同じ日に行われた記者会見で、再舗装されたことを尋ねられたハミルトンは「えっ、そうなの? これまでの路面でも全然問題なかったのに……」と、改修されたことを残念がっていた。
ハンガリーの地元メディアによると、今回の改修は3年前に決定していたことだという。
「3年前ここでDTM(ドイツ・ツーリングカー選手権)のテストが行われたんだけど、そのとき路面の一部が剥がれて、テストが中止になった。全面再舗装にはお金がかかるから、とりあえず部分的な補修にとどめて、今年やっと全面再舗装に至った」
昨年までハンガロリンクの路面は、バンピーだっただけでなく、ところどころヒビ割れており、路面状態はシーズンで一、二を争うほど悪かった。1986年の初開催以来、部分的な補修は行われてきたものの、全面的な路面の再舗装が行われたことがなく、今回が31年目にして初めてのことだった。そのためバンピーで滑りやすかったハンガロリンクは、突然スムーズでハイグリップなコースに変貌し、初日はドライバーたちを悩ませた。
初日のフリー走行で常にグリップ不足を嘆いていたバトンも、路面のグリップが高くなったこと自体は歓迎しつつも、とまどいを見せていた。

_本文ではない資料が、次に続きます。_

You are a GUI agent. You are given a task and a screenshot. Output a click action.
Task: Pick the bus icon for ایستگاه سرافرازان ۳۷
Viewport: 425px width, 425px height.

「グリップは高くなった反面、限界を超えると突然グリップがなくなる。その境界線がわかりづらくて、すごく変な感じだ」
今回ハンガロリンクは路面を再舗装しただけでなく、縁石も全面改修した。その新しい縁石に乗って、フリー走行2回目にスピンを喫したのがハミルトンだった。ハミルトンはクラッシュの原因は新しい路面ではなく、縁石に乗ったことだと言っていたが、同時に新しい路面について依然として不満を漏らしている。
「僕はバンピーなハンガロリンクが好きだった。もちろん運転は簡単じゃない。だからこそチャレンジしがいがあった。その楽しみがなくなったことは寂しいね」
好むと好まざるとに関わらず、ハンガロリンクは生まれ変わった。日曜には新しい舞台でレースが展開される。